# Work to complete:
Beginning with the line that holds "matematica (56, 109)" in the data below, give again every line through the one that holds "C# [presentation] (468, 388)", exactly as written.

*** Begin section ***

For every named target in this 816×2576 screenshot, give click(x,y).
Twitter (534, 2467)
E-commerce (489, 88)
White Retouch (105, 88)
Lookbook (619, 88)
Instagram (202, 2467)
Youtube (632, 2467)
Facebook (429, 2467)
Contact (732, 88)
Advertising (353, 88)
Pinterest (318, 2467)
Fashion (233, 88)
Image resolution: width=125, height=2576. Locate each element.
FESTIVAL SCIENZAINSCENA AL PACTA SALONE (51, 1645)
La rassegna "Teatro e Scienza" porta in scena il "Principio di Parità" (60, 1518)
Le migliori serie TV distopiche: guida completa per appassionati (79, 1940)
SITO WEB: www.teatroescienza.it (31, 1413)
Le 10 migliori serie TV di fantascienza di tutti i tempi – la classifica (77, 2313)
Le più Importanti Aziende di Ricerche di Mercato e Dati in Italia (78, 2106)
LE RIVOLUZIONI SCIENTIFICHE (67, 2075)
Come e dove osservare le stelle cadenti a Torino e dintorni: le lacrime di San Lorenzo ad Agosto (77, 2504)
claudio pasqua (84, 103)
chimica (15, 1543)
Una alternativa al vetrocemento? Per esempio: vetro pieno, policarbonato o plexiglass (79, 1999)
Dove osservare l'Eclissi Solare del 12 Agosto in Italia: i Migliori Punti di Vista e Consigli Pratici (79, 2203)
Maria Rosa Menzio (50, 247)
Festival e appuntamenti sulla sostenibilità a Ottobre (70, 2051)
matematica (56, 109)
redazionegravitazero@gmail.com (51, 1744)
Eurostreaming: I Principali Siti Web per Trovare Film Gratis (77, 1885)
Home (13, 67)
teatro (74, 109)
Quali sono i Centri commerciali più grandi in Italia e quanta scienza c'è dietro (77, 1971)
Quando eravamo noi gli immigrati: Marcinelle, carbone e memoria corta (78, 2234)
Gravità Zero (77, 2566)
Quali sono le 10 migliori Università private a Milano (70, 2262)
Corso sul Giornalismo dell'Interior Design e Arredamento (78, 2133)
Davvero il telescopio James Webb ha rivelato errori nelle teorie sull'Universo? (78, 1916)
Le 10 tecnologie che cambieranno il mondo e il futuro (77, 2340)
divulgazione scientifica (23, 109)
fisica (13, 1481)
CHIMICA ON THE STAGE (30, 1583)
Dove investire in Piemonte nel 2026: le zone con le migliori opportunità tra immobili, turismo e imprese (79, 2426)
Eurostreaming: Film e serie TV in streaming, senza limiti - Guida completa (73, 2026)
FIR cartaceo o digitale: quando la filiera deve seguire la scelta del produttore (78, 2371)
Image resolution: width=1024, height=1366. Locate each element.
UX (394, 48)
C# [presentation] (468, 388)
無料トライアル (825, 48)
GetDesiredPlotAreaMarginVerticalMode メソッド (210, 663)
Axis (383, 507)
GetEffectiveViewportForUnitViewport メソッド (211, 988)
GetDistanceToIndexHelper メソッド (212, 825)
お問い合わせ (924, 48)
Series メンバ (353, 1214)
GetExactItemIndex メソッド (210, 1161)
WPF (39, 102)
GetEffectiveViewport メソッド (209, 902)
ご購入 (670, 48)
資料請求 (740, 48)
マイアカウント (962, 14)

*** End section ***

# Task response:
matematica (56, 109)
redazionegravitazero@gmail.com (51, 1744)
Eurostreaming: I Principali Siti Web per Trovare Film Gratis (77, 1885)
Home (13, 67)
teatro (74, 109)
Quali sono i Centri commerciali più grandi in Italia e quanta scienza c'è dietro (77, 1971)
Quando eravamo noi gli immigrati: Marcinelle, carbone e memoria corta (78, 2234)
Gravità Zero (77, 2566)
Quali sono le 10 migliori Università private a Milano (70, 2262)
Corso sul Giornalismo dell'Interior Design e Arredamento (78, 2133)
Davvero il telescopio James Webb ha rivelato errori nelle teorie sull'Universo? (78, 1916)
Le 10 tecnologie che cambieranno il mondo e il futuro (77, 2340)
divulgazione scientifica (23, 109)
fisica (13, 1481)
CHIMICA ON THE STAGE (30, 1583)
Dove investire in Piemonte nel 2026: le zone con le migliori opportunità tra immobili, turismo e imprese (79, 2426)
Eurostreaming: Film e serie TV in streaming, senza limiti - Guida completa (73, 2026)
FIR cartaceo o digitale: quando la filiera deve seguire la scelta del produttore (78, 2371)
Image resolution: width=1024, height=1366. Locate each element.
UX (394, 48)
C# [presentation] (468, 388)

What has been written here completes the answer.